In 1966, it won its first seat in the provincial legislature and municipal councils. In 1995, it cooperated with provincial parties and the Greens to get a seat in the Senate, which is elected indirectly, in the so-called Independent Senate Group. Between 1995 and 2003, it was taken by a member of the Greens, since 2003 it is taken by a member of the FNP.

Ideology and issues
The FNP is a nationalist party which advocates a federal political system in which Frisians get more autonomy or independence.

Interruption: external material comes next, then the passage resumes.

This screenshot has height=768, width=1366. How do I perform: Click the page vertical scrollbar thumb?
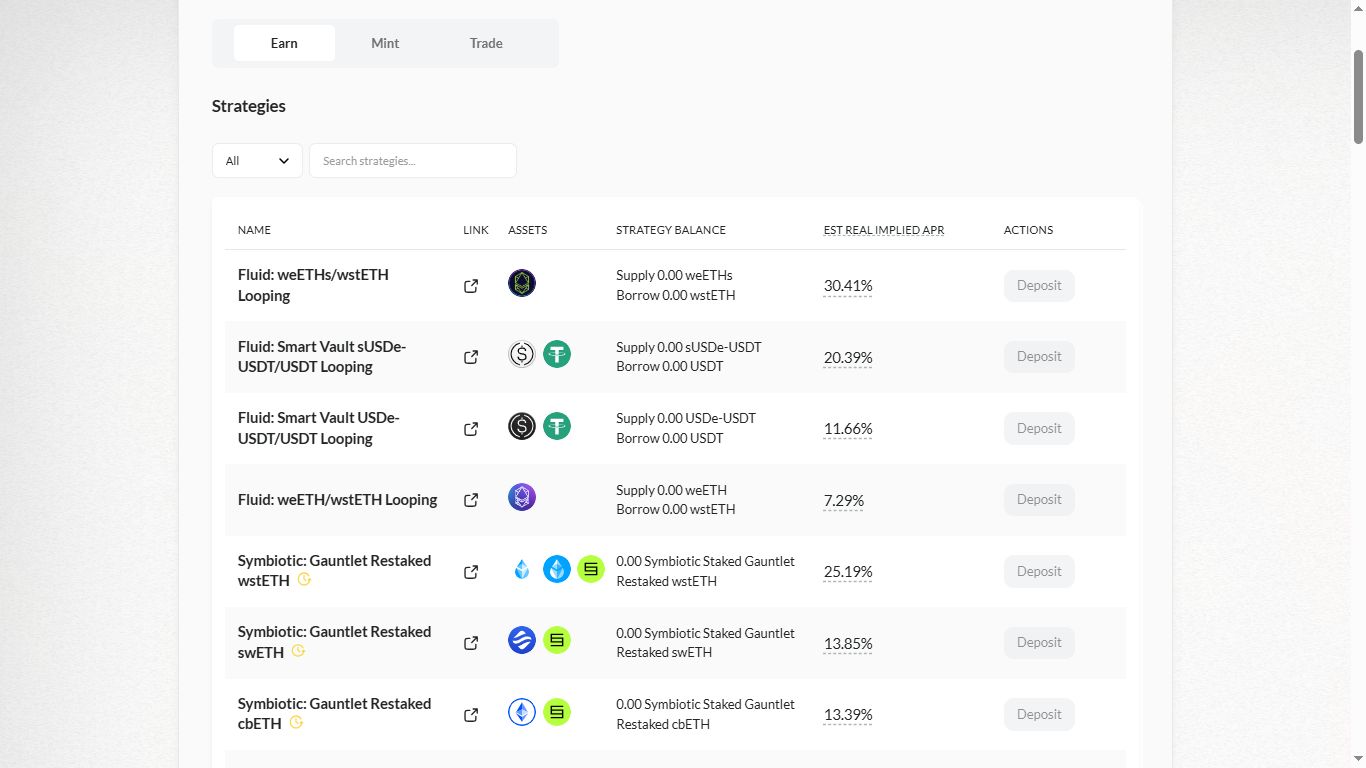point(1358,95)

It calls for greater autonomy of the region, government use, protection and recognition of the Frisian language and Frisian control over its gas reserves.

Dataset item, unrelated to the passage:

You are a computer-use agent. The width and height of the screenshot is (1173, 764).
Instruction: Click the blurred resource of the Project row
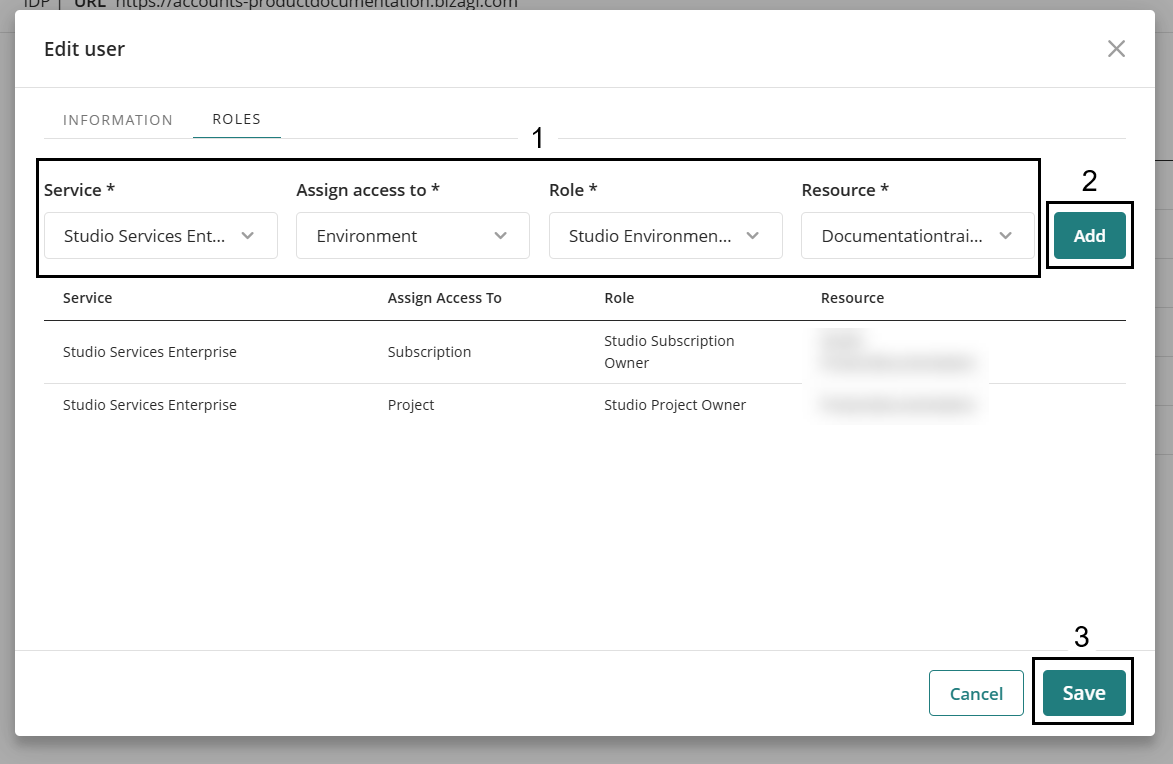click(897, 405)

According to a survey of 554 party members done by the European Policies Research Centre at the University of Strathclyde in 2009, 5.05% of members identified as far-left on the political spectrum, 13.9% as left-wing, 28.16% as centre-left, 17.51% as centrist, 14.98% as centre-right, 7.4% as right-wing, and 2.53% as far-right, with 10.47% unsure.

Representation
Since 1995 the party cooperated with several provincial parties and the Greens in the Independent Senate Fraction which had one seat in the Senate. From 2003 till 2011 and 2015 till 2019 this seat was taken by Hendrik ten Hoeve, a member of the FNP. In 2019 the seat was taken by Gerben Gerbrandy also a member of the FNP.

The party has four (out of 43) seats in the Frisian provincial legislative and is part of the provincial government since 2011.

The party has 39 members in 11 of the 18 Frisian municipal councils. It cooperates in the local executive of Tytsjerksteradiel, Waadhoeke, and Noardeast-Fryslân. In Wûnseradiel and Achtkarspelen the party supplied the mayor. In 2020 the party supplies the Mayor in Noardeast-Fryslân.

On the European level, the party is a member of the European Free Alliance, although it has no seats in the European Parliament.

Electoral performance
The party's electorate is limited to Friesland, where it dominates in the Western and North-Eastern part of the mainland of the province. In rural Littenseradiel, the FNP got nearly 28% of the votes and became the largest party in 2003.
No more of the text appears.